While in Bertrand, explore and discover its hidden gems.
There are several local artisans who offer traditional crafts, especially hand-woven textiles, and if you’re here during the third week of March, you can be part of a lively festival that attracts people from across the region to celebrate the anniversary of the pueblo; dancing the “chámame”, a Patagonian classic, and other popular dances like the ranchera and the cumbia. During the celebration, the town sponsors one of the oldest and most important fishing tournaments of the region, attracting fly-fishing fanatics from all over the world.
Living in Bertrand and exploring the sector’s forests, rivers, and lakes, provides local guides with the knowledge and expertise they need to share this amazing place with visitors, and a special sensitivity for their natural environment that is contagious. With luck, you will have the opportunity to have local guides leading your excursions; and if you do, listen attentively and absorb their wisdom; perhaps your experience in Patagonia will turn out to be much more than a simple trip.
Rafting in the Baker
As we mentioned earlier, the Baker River begins in the southern end of Bertrand Lake and transports a tremendous freshwater flow from the Northern Patagonia Ice Fields to the Fjords in Tortel.
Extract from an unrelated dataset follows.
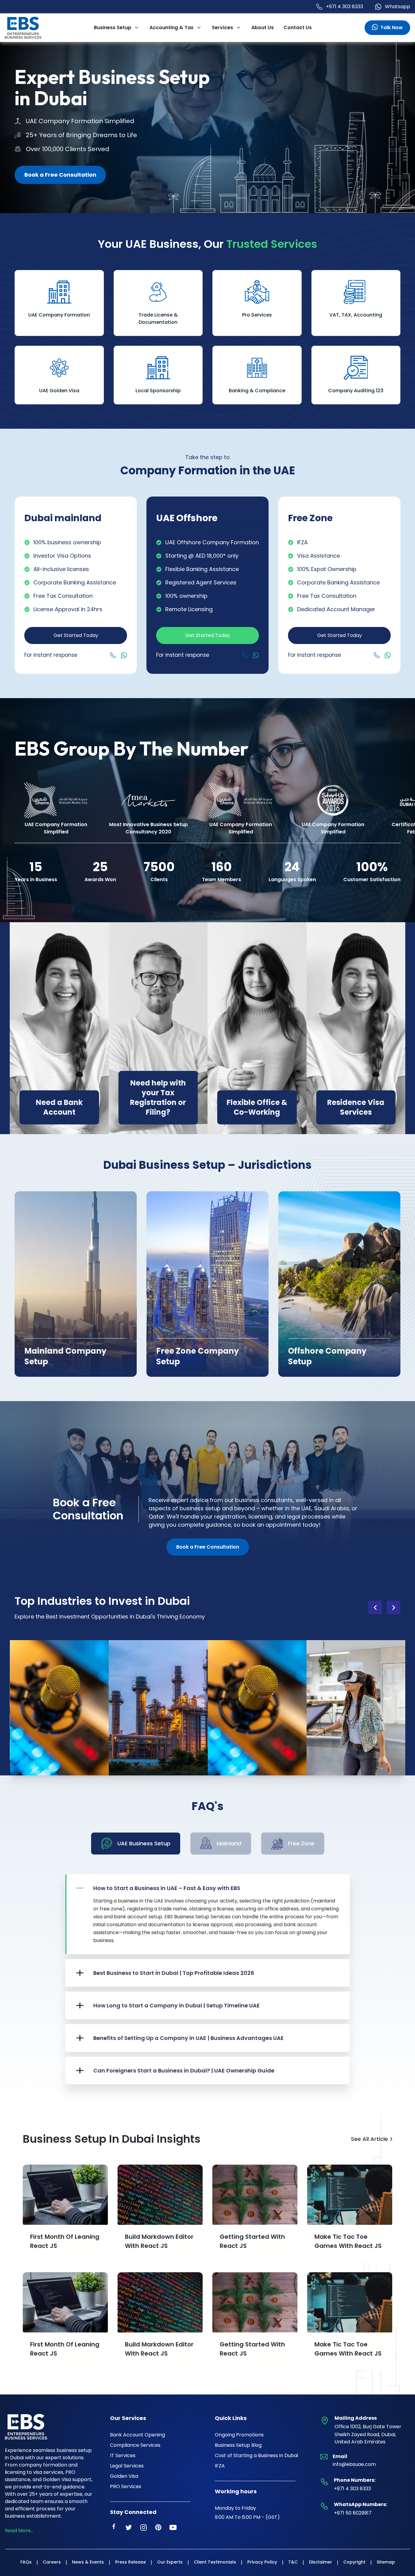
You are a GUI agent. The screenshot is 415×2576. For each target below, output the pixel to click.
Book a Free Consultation (60, 174)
Its color is one-of-a-kind, thanks to the glacial sediments that provide the intensity of its turquoise and (depending on the section), a clarity or cloudiness that is equally intense. The recognition of this river as “the most powerful in Chile” makes it sound pretty intimidating; however, several of its sections are perfectly apt for kayaking, fishing and rafting. And this last sport, rafting, is our proposal for this adventure. Rafting provides the unique perspective of being in close contact with the river and feeling part of the movement of the waters.
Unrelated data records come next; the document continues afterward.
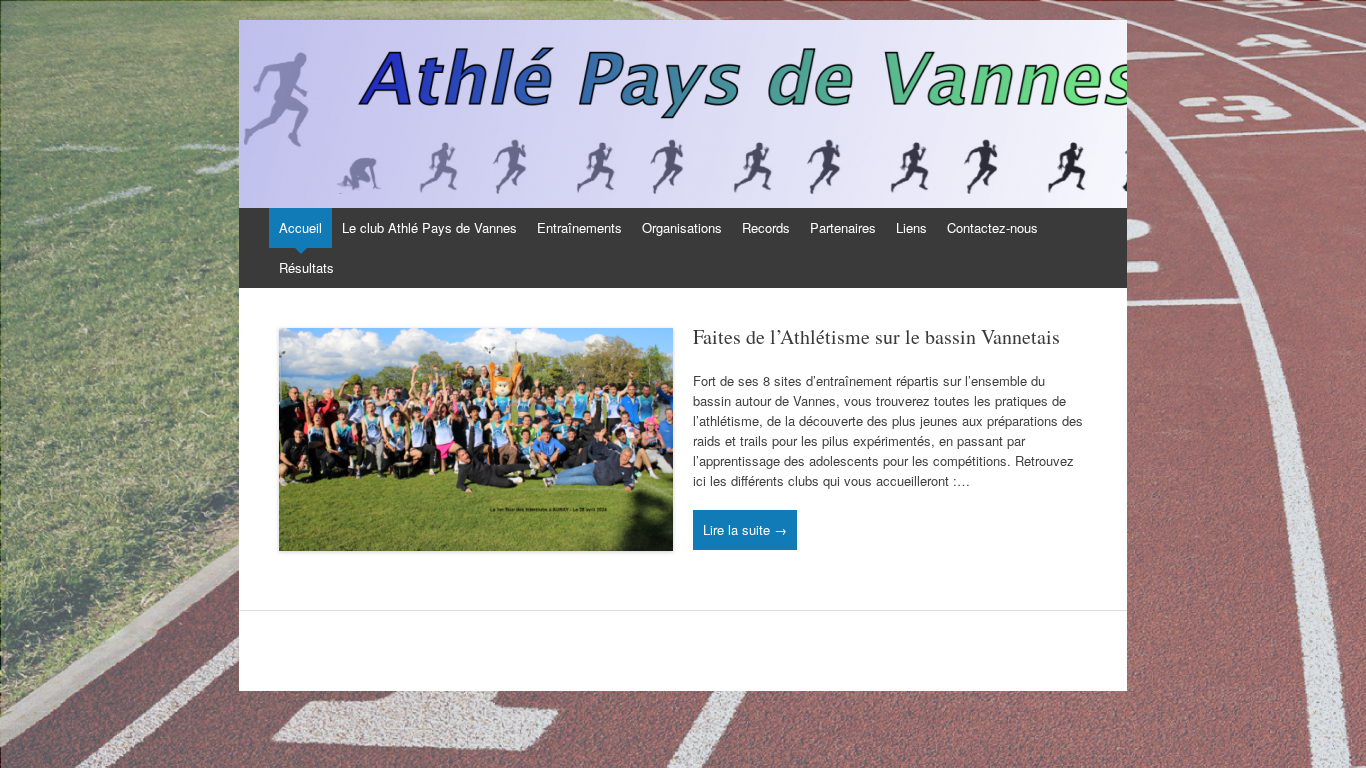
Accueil (300, 227)
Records (766, 227)
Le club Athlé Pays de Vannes (429, 227)
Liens (911, 227)
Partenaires (843, 227)
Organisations (682, 227)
This seven kilometer decent begins at the headwaters in Puerto Bertrand. After the guides from Baker Patagonia Adventure (BPA) provide you with safety gear and instructions, you’ll load up your rafts for the fun. BPA provides neoprene wet-suits and booties to protect you from the glacial cold waters (12 °C in summer), life jackets, waterproof wind jackets, helmets and, of course, your oars, because in this rafting, you’re much more than a mere passenger.
Once on the raft the excitement begin immediately; a short 400 m into the trip, you’ll be challenged with the first rapid, which is categorized as 3 - 3+ during the summer and called “El Potro”, (the colt) because you’ll be thrown around like a rodeo rider on a wild horse. A little further down you’ll confront the “Reservada”, (reserved) rapid named for those colts that are reserved for only the best riders. The large waves in this section will make your five meter long raft seem little more than a tiny leaf being playfully tossed along in the water.
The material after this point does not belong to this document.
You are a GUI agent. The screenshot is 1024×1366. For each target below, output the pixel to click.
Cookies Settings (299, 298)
After the wild ride of the rapids, you’ll reach a calm stretch that provides you with the opportunity to float for a while and observe the colors of the landscape and the incredible ecosystem of the Baker’s basin. If you’ve worked up a thirst, dip your hand in the water and drink up; this is a good opportunity to enjoy the clean waters of the River, some of the purest in the world. If you dare, you can even take a swim alongside the raft.
The trip ends on a beach, where the BPA support team will be waiting for you with dry clothes and a snack. Don’t forget to take a few photos with your travel companions so you can show off the incredible accomplishment of rafting the waters of the Baker, one of the most respected and admired Rivers of Patagonia.